This is strangely to _ignore_--I permit myself the use of
this, here, incorrect expression--at once the reality of facts,
and the value of words. What M. Jouffroy terms _instinct_,
is the intuitive consciousness of internal reality and of
external reality, and this consciousness the human being acquires
directly by the complete and indivisible exercise of all his
faculties; what he terms _reason_ is the result of the
isolated operation of one of the faculties of the human being,
who virtually forgets, when he decomposes himself for his own
study, what he really is. Skepticism is not the "final word of
the reason respecting the reason;" it is the suicide of the
reason by a negation falsely termed scientific, of natural
evidence, and of the common sense of mankind.

---------------------------------------

{369}

            Eighth Meditation.

  Impiety, Recklessness, And Perplexity.


The different systems, of each of which I have endeavored to show
the essential and characteristic vice, do not remain confined to
learned regions, or to the classes to which, from profession or
from taste, man and the world are a special object of study. The
breath of science penetrates to a distance, and pervades, unseen
itself, places even where ignorance reigns. How often in remote
cities and even rural districts, among a population alien to
every kind of study, have I met with and discovered the traces of
Rationalism, of Positivism, of Pantheism, Materialism,
Skepticism; and yet these had been imported, imperceptibly and in
manner that the sense could not detect, like a noxious miasma,
into places where their very names were unknown; and yet they
bore everywhere their natural fruits!

Supplied material ::
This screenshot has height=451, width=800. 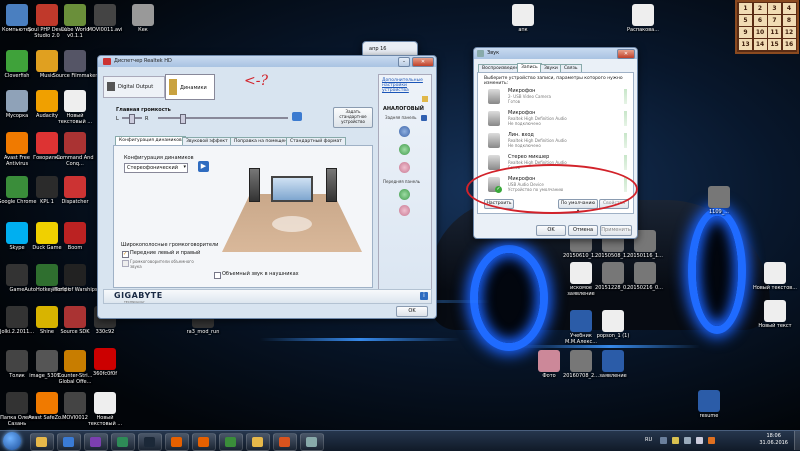 I want to click on cancel-button: Отмена, so click(x=583, y=230).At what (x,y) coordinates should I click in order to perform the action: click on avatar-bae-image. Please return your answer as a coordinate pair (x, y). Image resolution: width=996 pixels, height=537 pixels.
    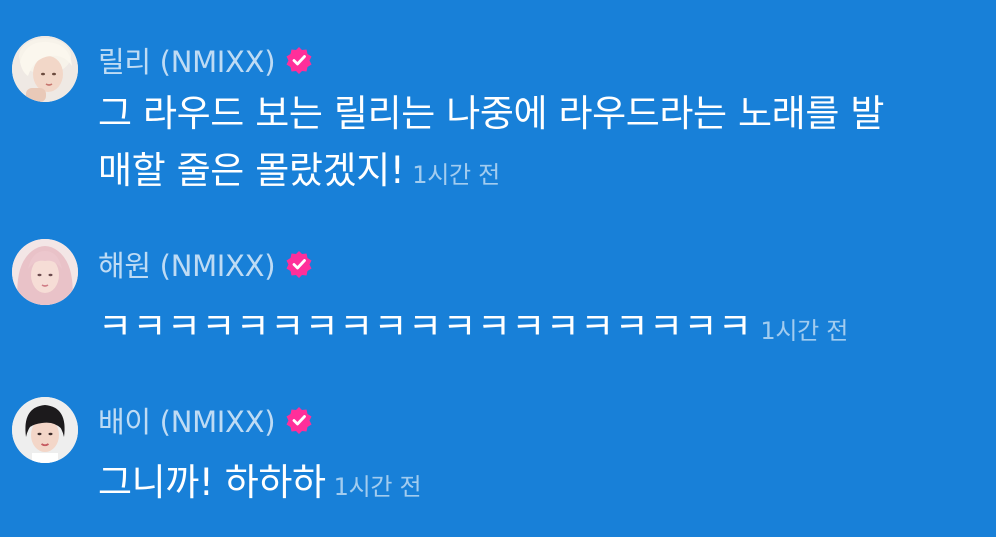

Task brief :: Pull out everything in the passage on skepticism from "The different systems, of" down to "their natural fruits!". The lines have no connection to the text.

Result of this exercise ::
The different systems, of each of which I have endeavored to show
the essential and characteristic vice, do not remain confined to
learned regions, or to the classes to which, from profession or
from taste, man and the world are a special object of study. The
breath of science penetrates to a distance, and pervades, unseen
itself, places even where ignorance reigns. How often in remote
cities and even rural districts, among a population alien to
every kind of study, have I met with and discovered the traces of
Rationalism, of Positivism, of Pantheism, Materialism,
Skepticism; and yet these had been imported, imperceptibly and in
manner that the sense could not detect, like a noxious miasma,
into places where their very names were unknown; and yet they
bore everywhere their natural fruits!